America’s transportation system will continue to grind to a halt under President Obama’s pick for transportation secretary, Anthony Foxx. Currently mayor of Charlotte, N.C., Foxx strongly supports streetcars and other obsolete forms of transit.
It is a measure of the glacial pace of America’s political system that Obama had nearly 16 months’ notice that current Secretary Ray LaHood planned to step down at the end of Obama’s first term, yet the president required another three months before finding a replacement. If the administration has anything to say about it, American travelers will move at the same glacial pace: the streetcars that Obama, LaHood, and Foxx want to fund are slower than most people can walk.
Transit advocates often point to Charlotte as an example of a successful lightrail line (more accurately described as a “low-capacity-rail line”). With success like this, I’d hate to see failure: the line cost more than twice the original projection; generates just $3 million in annual fares against more than $20 million in annual operations and maintenance costs; and collects of an average of just 77 cents per ride compared with nearly a dollar for other light-rail lines. Now Charlotte wants to extend the line even though a traffic analysis report predicts that the extension will dramatically increase traffic congestion in the corridor (see pp. 54–56).

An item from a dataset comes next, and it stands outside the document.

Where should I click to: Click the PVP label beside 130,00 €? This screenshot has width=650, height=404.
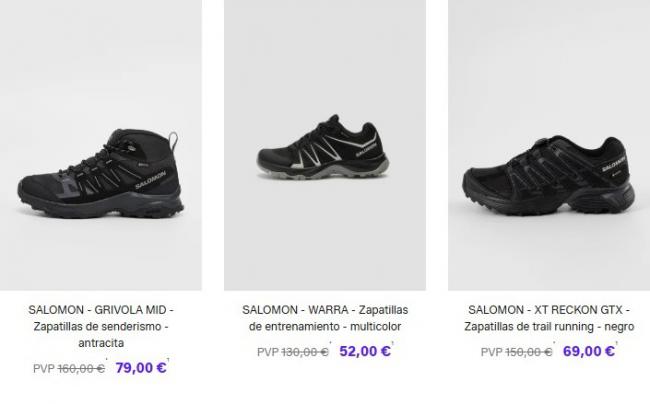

Foxx believes rail transit “drives economic development,” says George Washington University Professor Christopher Leinberger approvingly. “The goal of any transportation system, especially rail transit, is not to move people,” Leinberger argues. “The goal is economic development at the stations.”

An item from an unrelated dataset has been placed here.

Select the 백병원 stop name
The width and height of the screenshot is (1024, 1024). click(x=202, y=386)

Anthony Foxx certainly believes that. “If we didn’t do streetcar,” he asked the Charlotte city council during a debate, “does anybody have an idea how we’re going to revitalize” downtown Charlotte?

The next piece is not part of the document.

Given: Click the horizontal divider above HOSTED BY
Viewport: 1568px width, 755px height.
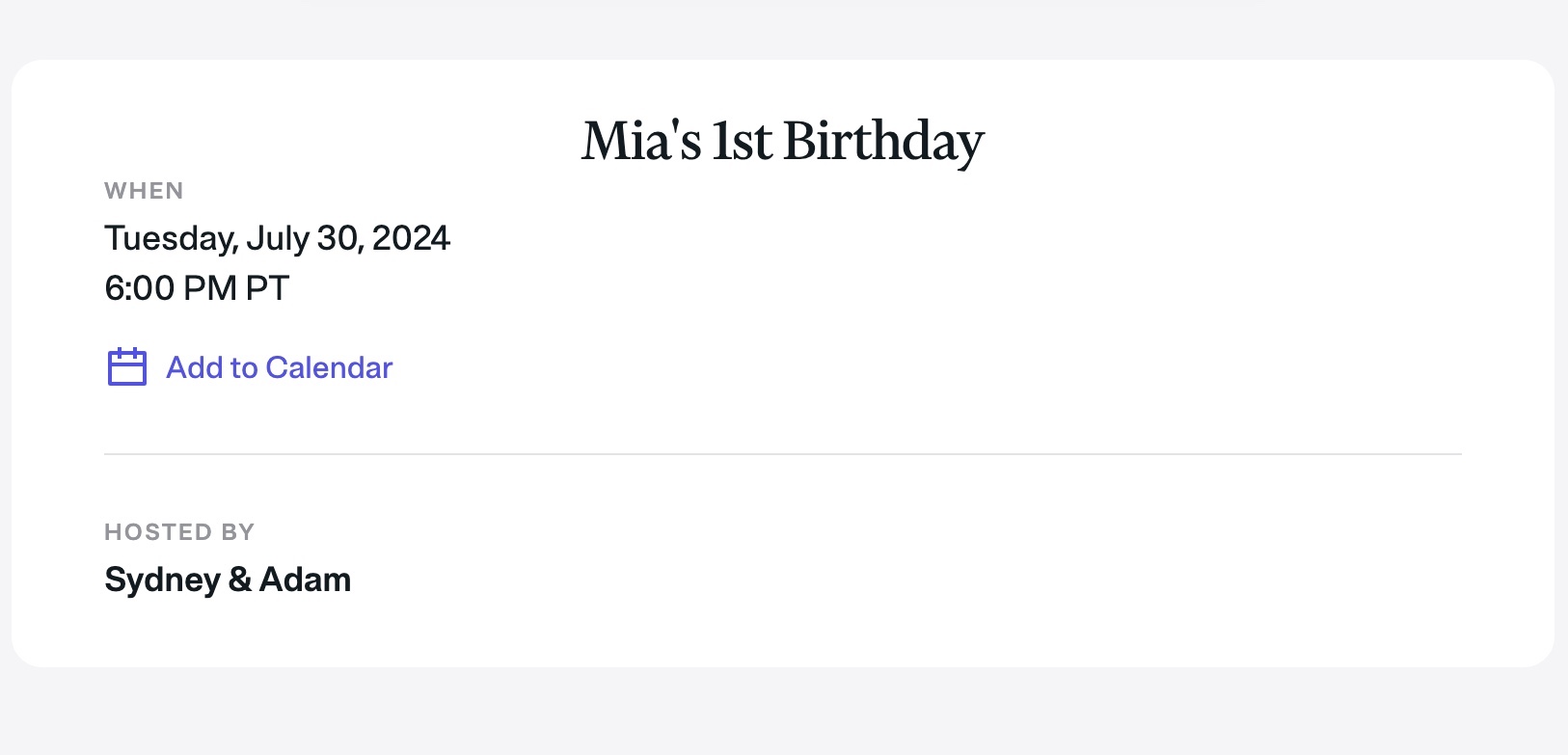Looking at the screenshot, I should [x=782, y=454].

Rail advocates claim that Charlotte’s low-capacity-rail line helped revitalize neighborhoods along the line. However, a study by transportation expert David Hartgen concluded that most of the billions of dollars of development that was planned along the line was never built. Of the developments that were built, most would have taken place without the line, Hartgen found, though not necessarily in exactly the same locations.
I’ve said this before and I’ll say it again: transportation spending generates true economic growth only if it results in lower-cost, faster, and/or more convenient movement of people and goods. Streetcars and low-capacity rail are more expensive, slower, and for all but a tiny number of people less convenient than the alternatives, whether buses or cars. Even if you reduce transit rider costs by subsidizing them to the hilt, someone has to pay the subsidies and that slows economic growth.
Foxx is blissfully unaware of this and we can expect him to continue LaHood’s policy of giving away as much money as possible for transit projects that are as expensive as possible and move few people while creating more congestion for everyone else.